3 min read

Finishing the Race

Why Men Quit and Women Don’t. The tweet caught my eye.

I wanted to see for myself the percentage of women and men that finished the Boston Marathon. I found the 2018 data here: http://registration.baa.org/2018/cf/Public/iframe_Statistics.htm. I replaced the year in the URL to get earlier years back to 2010. Then I scraped the data using R and the package rvest.

library(tidyverse)
library(rvest)
library(binom)
library(DT)
prefix <- "http://registration.baa.org/"
suffix <- "/cf/Public/iframe_Statistics.htm"

Year <- 2010:2018
# create empty list for results
results <- setNames(vector("list", length(Year)), Year)
for(i in 1:9) {
  # the 2018 data were in different rows than the other years
  getrows <- if(i<9) 4:5 else 6:7
  df <- read_html(paste0(prefix, Year[i], suffix)) %>%
    html_nodes("table") %>%
    # grab the 4th table
    .[4] %>%
    html_table(fill=TRUE) %>%
    # extract the first element from the list
    .[[1]] %>%
    # extract given rows and columns from the data frame
    .[getrows, c(1, 3:4)]
  # assign names (again, to deal with the different 2018 data)
  names(df) <- c("Gender", "Starters", "Finishers")
  results[[i]] <- df
}

# convert list to data frame
race <- bind_rows(results, .id="Year") %>%
  # convert numbered columns to numeric
  type_convert() %>%
  # convert Gender to a factor
  mutate(
    Gender = factor(Gender, level=c("female", "male"),
      label=c("Female", "Male"))
  )

I used the binom.confint() function from the binom package to calculate exact binomial confidence intervals around the percentage of starters that finished the race. Then I plotted the percentage of finishers, by gender, over time. (I did not include the data from 2013, when the race was cut short by the bombing.)

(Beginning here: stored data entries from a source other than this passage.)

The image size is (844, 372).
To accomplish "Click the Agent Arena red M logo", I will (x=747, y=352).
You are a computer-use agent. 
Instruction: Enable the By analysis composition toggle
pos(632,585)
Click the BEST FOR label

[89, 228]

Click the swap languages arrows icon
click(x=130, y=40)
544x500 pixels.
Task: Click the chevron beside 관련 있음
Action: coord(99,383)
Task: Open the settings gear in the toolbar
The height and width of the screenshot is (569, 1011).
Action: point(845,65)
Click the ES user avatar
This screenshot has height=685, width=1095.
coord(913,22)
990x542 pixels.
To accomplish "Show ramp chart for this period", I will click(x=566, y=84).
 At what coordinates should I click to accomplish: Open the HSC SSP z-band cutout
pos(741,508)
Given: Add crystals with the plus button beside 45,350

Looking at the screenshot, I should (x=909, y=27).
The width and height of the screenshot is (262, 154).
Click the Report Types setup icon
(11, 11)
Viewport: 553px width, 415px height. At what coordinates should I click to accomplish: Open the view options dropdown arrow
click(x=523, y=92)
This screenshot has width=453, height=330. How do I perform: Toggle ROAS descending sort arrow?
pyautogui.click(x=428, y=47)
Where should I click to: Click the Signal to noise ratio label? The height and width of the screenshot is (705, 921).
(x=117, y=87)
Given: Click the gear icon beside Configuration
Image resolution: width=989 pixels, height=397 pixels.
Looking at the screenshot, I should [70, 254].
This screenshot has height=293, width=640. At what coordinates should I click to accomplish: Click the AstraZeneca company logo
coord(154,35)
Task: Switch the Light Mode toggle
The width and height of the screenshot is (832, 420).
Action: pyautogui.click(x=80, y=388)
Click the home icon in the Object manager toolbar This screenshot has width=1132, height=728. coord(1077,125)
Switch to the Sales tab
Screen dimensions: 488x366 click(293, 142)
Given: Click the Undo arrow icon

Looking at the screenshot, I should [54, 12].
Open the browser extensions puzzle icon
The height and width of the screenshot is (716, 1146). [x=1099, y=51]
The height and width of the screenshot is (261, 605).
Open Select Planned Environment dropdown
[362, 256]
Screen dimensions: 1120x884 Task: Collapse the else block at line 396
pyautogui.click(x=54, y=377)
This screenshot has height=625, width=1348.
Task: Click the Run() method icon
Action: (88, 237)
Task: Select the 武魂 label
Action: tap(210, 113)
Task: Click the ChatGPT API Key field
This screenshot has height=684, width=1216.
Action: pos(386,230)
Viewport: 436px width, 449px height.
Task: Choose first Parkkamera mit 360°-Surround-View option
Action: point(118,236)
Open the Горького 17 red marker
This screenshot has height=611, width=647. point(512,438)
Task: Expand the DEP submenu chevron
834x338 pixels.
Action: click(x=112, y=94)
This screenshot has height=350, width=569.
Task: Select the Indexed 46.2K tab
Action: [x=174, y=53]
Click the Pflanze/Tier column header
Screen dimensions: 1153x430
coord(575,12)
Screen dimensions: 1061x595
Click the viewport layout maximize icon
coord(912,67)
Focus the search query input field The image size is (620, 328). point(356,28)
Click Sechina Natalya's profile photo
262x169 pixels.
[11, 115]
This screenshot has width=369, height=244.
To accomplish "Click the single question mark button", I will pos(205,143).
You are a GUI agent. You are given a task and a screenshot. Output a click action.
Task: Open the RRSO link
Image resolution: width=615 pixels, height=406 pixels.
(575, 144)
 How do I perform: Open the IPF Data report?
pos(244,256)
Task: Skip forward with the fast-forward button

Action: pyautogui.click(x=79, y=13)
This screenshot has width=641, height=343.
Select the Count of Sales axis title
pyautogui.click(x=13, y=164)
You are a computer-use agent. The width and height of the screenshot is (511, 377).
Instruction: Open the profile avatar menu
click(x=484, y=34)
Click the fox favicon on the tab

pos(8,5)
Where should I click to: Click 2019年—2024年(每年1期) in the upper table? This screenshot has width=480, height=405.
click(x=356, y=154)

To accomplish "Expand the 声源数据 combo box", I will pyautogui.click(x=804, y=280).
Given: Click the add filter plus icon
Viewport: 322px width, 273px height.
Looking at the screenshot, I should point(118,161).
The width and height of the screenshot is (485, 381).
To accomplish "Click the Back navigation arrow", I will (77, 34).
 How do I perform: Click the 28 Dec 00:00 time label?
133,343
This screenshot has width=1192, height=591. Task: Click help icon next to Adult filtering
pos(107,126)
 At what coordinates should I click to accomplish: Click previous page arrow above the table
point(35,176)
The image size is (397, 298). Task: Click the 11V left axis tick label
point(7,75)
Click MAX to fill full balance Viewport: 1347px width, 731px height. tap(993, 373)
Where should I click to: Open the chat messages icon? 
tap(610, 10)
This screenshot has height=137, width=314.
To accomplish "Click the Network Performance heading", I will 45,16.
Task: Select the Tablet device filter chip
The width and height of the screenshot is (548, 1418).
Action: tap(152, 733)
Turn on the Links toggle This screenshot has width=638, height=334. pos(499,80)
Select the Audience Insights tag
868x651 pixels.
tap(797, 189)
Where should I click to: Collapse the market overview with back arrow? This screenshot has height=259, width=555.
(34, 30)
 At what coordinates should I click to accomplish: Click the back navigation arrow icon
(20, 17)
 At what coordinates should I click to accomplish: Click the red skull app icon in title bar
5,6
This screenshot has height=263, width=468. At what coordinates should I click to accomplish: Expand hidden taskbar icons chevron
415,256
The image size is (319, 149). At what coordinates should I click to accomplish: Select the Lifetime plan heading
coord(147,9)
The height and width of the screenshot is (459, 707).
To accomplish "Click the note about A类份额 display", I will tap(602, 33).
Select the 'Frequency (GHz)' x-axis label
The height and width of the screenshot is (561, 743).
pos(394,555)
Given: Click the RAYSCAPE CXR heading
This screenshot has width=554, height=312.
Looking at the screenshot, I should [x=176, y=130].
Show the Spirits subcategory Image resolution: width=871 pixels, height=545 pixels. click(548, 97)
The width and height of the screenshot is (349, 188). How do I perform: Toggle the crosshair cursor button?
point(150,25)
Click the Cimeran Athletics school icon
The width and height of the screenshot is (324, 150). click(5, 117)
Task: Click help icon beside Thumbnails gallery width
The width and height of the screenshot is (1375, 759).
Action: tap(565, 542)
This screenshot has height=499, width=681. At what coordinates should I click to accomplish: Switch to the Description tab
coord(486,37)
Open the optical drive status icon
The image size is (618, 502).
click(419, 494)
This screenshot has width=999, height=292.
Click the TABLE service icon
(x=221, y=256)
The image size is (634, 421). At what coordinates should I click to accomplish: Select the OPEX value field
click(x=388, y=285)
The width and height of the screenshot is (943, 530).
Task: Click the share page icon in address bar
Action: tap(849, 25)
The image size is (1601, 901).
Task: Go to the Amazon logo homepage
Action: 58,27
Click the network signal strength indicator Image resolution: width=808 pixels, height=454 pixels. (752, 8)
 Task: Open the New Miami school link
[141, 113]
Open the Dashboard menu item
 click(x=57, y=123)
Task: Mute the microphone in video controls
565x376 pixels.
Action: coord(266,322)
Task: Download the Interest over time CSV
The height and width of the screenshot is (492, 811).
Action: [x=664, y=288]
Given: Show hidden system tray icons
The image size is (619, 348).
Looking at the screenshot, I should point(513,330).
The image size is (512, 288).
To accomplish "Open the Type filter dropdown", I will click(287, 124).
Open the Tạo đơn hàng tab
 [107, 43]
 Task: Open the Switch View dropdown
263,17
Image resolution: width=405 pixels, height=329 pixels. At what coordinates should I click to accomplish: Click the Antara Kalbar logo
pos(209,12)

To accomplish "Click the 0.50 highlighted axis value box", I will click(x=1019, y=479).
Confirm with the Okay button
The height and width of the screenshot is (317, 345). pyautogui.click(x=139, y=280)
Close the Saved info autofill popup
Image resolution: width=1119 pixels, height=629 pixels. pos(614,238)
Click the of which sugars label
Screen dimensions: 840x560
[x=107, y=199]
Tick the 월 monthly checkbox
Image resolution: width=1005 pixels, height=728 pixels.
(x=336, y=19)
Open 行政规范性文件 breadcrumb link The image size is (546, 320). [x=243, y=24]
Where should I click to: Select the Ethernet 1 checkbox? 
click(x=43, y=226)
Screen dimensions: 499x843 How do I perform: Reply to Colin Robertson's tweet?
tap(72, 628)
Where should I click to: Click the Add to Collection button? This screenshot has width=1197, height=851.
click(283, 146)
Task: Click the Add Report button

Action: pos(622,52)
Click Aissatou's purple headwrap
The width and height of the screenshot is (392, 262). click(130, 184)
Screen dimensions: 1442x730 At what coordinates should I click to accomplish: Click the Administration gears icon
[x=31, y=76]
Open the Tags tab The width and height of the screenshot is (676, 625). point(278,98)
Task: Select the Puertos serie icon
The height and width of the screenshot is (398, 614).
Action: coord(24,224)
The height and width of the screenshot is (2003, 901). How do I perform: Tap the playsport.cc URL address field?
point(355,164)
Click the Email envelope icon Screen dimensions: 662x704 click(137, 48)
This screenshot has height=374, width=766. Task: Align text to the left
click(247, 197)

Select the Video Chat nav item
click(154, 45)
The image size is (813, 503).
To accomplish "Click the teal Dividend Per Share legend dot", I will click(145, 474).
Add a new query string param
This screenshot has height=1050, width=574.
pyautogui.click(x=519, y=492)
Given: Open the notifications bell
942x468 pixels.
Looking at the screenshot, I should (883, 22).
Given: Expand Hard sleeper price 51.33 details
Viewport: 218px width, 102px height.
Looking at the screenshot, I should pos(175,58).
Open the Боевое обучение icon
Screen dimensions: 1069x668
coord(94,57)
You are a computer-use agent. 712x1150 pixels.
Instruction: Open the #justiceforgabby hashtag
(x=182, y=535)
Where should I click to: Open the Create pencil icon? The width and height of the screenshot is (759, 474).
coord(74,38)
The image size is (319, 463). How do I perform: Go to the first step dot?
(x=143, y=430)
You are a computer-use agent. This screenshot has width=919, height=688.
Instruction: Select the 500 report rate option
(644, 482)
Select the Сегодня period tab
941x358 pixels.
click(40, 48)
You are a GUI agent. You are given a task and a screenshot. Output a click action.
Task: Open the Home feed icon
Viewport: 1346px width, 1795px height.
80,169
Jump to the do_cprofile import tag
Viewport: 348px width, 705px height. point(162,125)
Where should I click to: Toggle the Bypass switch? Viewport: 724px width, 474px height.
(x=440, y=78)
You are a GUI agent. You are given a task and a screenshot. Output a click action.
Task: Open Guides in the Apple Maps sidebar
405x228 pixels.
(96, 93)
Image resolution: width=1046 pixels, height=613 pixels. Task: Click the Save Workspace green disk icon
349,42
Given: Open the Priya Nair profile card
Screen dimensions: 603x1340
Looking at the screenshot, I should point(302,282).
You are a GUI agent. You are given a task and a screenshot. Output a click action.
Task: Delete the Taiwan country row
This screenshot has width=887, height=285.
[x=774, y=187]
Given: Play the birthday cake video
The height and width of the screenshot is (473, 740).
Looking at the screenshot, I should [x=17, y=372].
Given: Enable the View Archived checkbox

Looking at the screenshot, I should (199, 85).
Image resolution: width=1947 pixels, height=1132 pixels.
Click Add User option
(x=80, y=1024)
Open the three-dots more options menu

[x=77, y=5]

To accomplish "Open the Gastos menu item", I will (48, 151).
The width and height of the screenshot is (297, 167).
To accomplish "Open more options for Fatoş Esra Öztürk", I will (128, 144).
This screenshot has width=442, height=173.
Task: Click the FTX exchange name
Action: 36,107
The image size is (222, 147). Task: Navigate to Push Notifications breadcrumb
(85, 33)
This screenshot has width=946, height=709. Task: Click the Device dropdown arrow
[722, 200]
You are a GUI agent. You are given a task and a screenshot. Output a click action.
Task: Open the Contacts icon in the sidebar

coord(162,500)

prop <- with(race, binom.confint(Finishers, Starters, method="exact"))

raceprop <- bind_cols(race, 100*prop[, 4:6]) %>%
  rename(
    PctFinishers=mean,
    PctFinLo=lower,
    PctFinHi=upper
  ) %>%
  mutate(
    # set 2013 finishers to missing, marathon was cut short by bombing
    Finishers = ifelse(Year==2013, NA, Finishers),
    PctFinishers = ifelse(Year==2013, NA, PctFinishers),
    PctFinLo = ifelse(Year==2013, NA, PctFinLo),
    PctFinHi = ifelse(Year==2013, NA, PctFinHi)
  )

ggplot(raceprop, aes(Year, PctFinishers, color=Gender)) +
  geom_errorbar(aes(ymin=PctFinLo, ymax=PctFinHi), width=0.2, alpha=0.5,
    position=position_dodge(width=0.2)) +
  geom_point() +
  geom_line(size=1) +
  labs(y="Finishers  (% of starters)", title="Boston Marathon Finishers") +
  theme_bw(base_size=14)

In most years, a higher percentage of males finish the race than females. The two exceptions were 2012, which was “an unusually hot 86-degree day” and 2018, which had “horizontal rain and freezing temperatures.” Interesting.

datatable(raceprop, options=list(pageLength=25)) %>%
  formatCurrency(c("Starters", "Finishers"), currency="", digits=0) %>%
  formatRound(c("PctFinishers", "PctFinLo", "PctFinHi"), 1)